## EXTRACT TO READ
The Key Result: 92% of Photons Remained the Same
One of the most significant results was how closely the emitter approached the theoretical performance limit.
The researchers reported that the quantum dots produced emission lines only about 8% broader than the fundamental lifetime limit.
In practical terms, that means the photons remained highly consistent over time.
Across several seconds, the device sent more than 40 million single photons per second into the waveguide, and the researchers found that at least 92% of them were nearly identical.
“This is quantum coherence, and it is vital for practical applications of such photon-matter interfaces,” Albrechtsen said.
This level of performance matters because quantum communication protocols often require photons to be indistinguishable in order to create entanglement or reliably transfer quantum information.
Removing the Filtering Bottleneck
Until now, many quantum emitter systems relied on filtering to select only the photons that were identical enough for quantum applications. But filtering comes at a steep cost: it throws away a large fraction of photons, reducing efficiency and limiting scalability.
Principal investigator Leonardo Midolo said this new emitter changes that balance.
“Until now, emitted photons would be filtered to only use the photons that are identical, however, this came with steep efficiency prices that limited the scope and usability,” he explained.
With this telecom-compatible design, the researchers say “the full power of quantum dots is unleashed,” making them compatible with existing telecom infrastructure without requiring frequency conversion.
Midolo emphasized that the advance bridges quantum-coherent emitters with low-loss fibers and silicon photonics, which are already widely used in modern communication technology.

## PROBLEM STATEMENT
Return the passage from the quantum dot photon emitter text between "The Key Result: 92%" and "theoretical performance limit.", inclusive, copied word for word. The data that comes after this text is separate material and has no connection to it.

## MATERIAL SHOWN
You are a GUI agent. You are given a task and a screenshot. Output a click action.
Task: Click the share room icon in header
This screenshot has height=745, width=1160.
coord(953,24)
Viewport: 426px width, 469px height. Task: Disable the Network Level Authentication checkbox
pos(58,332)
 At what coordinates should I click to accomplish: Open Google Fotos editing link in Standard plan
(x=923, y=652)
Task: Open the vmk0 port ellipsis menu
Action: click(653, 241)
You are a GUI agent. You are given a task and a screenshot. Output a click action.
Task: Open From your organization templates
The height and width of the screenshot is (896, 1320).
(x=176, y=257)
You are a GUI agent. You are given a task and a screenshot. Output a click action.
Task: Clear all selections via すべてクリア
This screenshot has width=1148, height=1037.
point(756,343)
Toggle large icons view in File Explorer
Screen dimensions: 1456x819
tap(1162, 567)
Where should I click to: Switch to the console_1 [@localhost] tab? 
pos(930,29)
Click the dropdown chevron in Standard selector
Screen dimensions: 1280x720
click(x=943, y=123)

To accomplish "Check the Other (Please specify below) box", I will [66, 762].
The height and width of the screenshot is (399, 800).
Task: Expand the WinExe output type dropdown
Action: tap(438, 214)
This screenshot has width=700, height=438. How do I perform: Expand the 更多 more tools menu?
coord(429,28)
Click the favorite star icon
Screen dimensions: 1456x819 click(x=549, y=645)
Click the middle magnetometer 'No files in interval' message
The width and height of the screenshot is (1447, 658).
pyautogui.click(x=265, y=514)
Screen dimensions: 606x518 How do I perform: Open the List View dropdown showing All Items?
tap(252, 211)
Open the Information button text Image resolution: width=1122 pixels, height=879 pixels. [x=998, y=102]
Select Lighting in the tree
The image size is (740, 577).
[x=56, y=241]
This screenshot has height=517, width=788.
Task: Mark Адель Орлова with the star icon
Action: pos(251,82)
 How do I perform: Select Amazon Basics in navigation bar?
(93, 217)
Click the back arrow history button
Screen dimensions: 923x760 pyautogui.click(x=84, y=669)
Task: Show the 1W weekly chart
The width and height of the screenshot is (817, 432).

## TASK RESPONSE
The Key Result: 92% of Photons Remained the Same
One of the most significant results was how closely the emitter approached the theoretical performance limit.